I'm sure that each car has a "sweet spot" where they mileage is maximized at a certain speed, but to argue that it's 55 MPH for every car is ridiculous. Maybe those sweet spots should be identified for each vehicle.
Maybe we need to increase the speed limit. Doesn't less driving time cut down on gas usage? Several years ago I heard a joke about a couple of women that were stopped for speeding. They were driving fast so they could get to the station before they ran out of gas. :)
My car has an overdrive, could you tell me what it's for.
I know one is for city driving and one is for highway but I don't know which is which.
Please you are embarassing yourself. Stick to stuff you know about.
You don't defeat a stupid argument with more of the same. Air resistance, which is the main variable in mileage at higher speeds, increases exponentially with speed. Double your speed and you quadruple air resistance. What the article says is factually correct. The way to argue against it is to point out that we are free people accustomed to a certain lifestyle and have priorities other than trying to knock ten percent off our gas bill.
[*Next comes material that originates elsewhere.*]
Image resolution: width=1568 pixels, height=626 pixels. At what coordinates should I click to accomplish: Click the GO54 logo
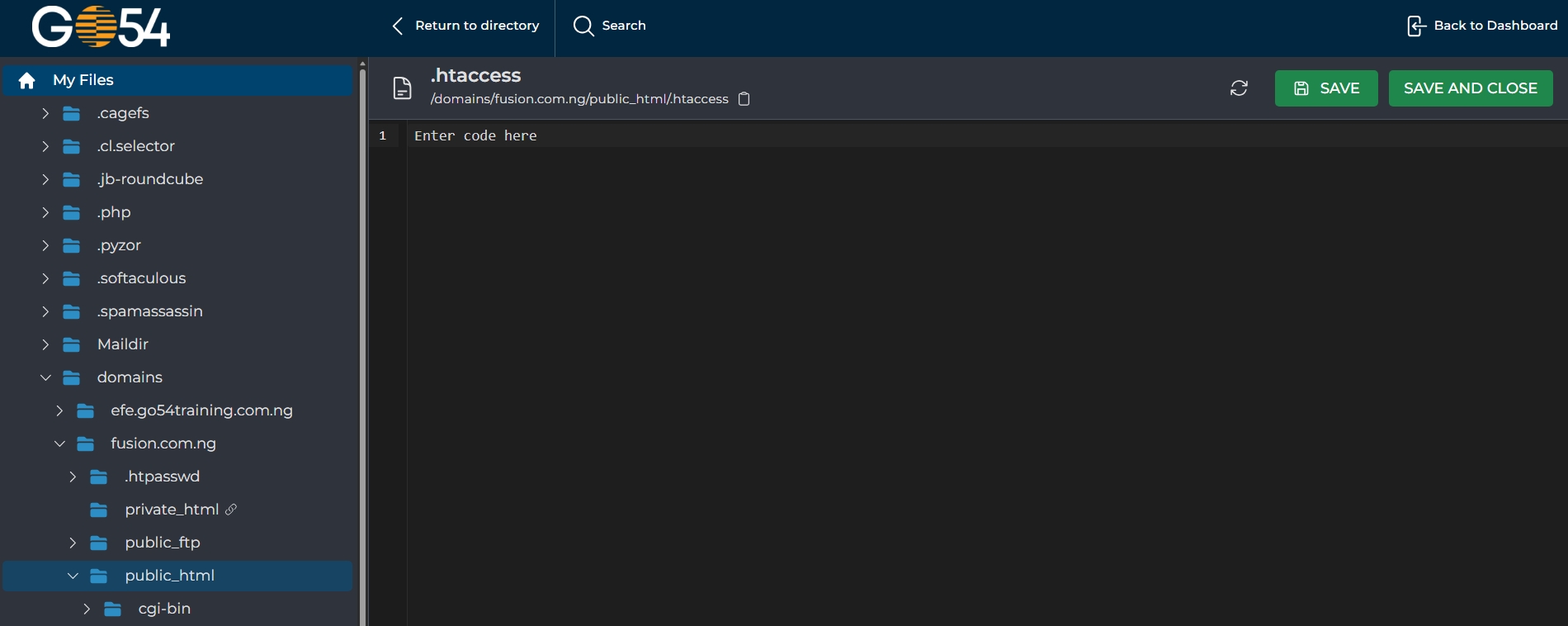coord(101,27)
Nowadays, many cars get their higher fuel efficency at higher speeds. For comparison, my od equipped 83 Cutlass Supreme gets 22 mpg on the highway from 68 mph up to about 85 mph, above that it drops to 18-20 mpg. My 96 Ciera SL gets 26 mpg on the highway, and does its best mileage between 75 and 90 mph, below 75 it stays around 23 mpg on the highway.
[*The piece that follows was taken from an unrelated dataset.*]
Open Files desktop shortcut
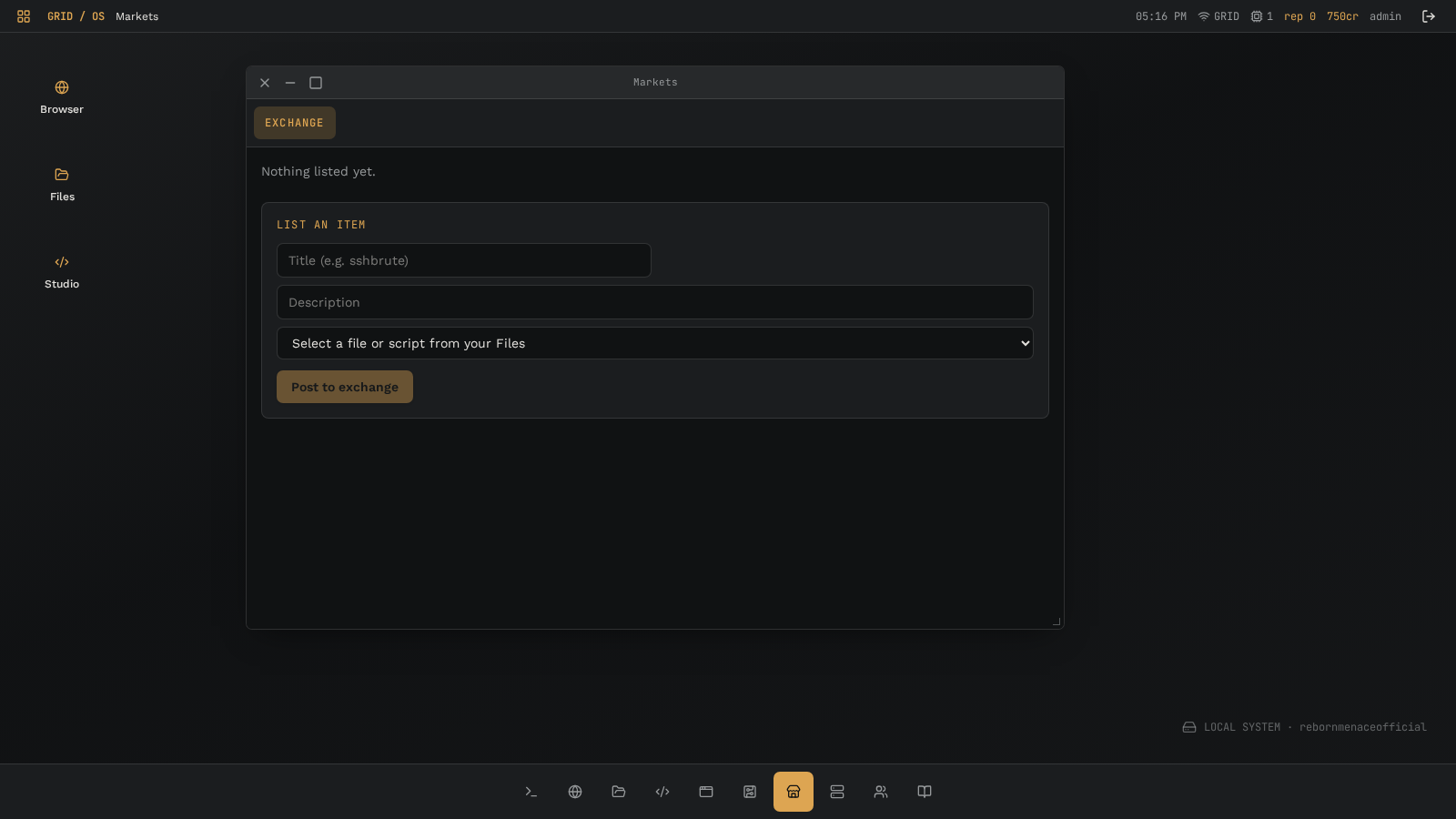 click(x=62, y=185)
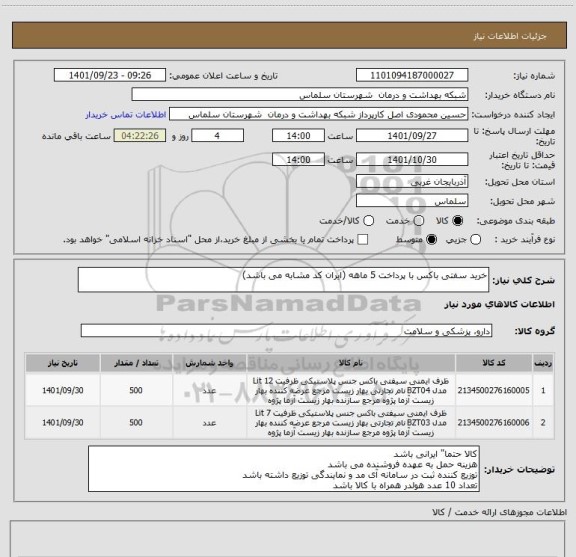Open the اطلاعات تماس خریدار link
Image resolution: width=576 pixels, height=557 pixels.
coord(126,115)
I guarantee that your truck would have a lot lower mileage wtihout that overdrive gear--probably gets 16-18 mpg now, would get 12-14 mpg otherwise.
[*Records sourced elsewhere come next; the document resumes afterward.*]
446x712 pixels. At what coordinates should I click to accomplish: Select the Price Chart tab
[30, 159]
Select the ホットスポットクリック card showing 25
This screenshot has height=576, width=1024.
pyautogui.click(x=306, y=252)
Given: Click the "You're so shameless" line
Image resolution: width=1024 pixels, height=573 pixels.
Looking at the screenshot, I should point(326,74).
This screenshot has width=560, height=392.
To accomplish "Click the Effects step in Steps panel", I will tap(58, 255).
The biggest increase in the cost of fuel for filling up a truck or SUV, is not as much an actual increase as percieved. In the 70s and 80s, trucks had 14-16 gallon tanks. Now trucks and SUVs usually have 30-40 gallon tanks (and their mileage has indeed improved some because I know older trucks usually got 10-12 mpg at best). They have much longer cruising range, but they cost more to fuel up (regardless of the fuel price) because of holding more fuel.
While the relationship is not simple, speed does have something to do with mileage. If for no other reason that wind resistance goes up roughly as the square of the speed. However efficiency of the engine-drivetrain combination may also go up. (ie. gallons of fuel per horsepower hour, to make up a, AFAIK, new unit of measure). More horsepower is required as speed increases, but it may be partially or totally balenced by increase efficiency. Some tractor-trailer rigs actually lost MPG when the speed limit was reduced in the 70s, because the gearing was designed to be most efficient at 70 MPH or so. The only way they could change that was to get a new transmission, or at least new gears for the ones they had.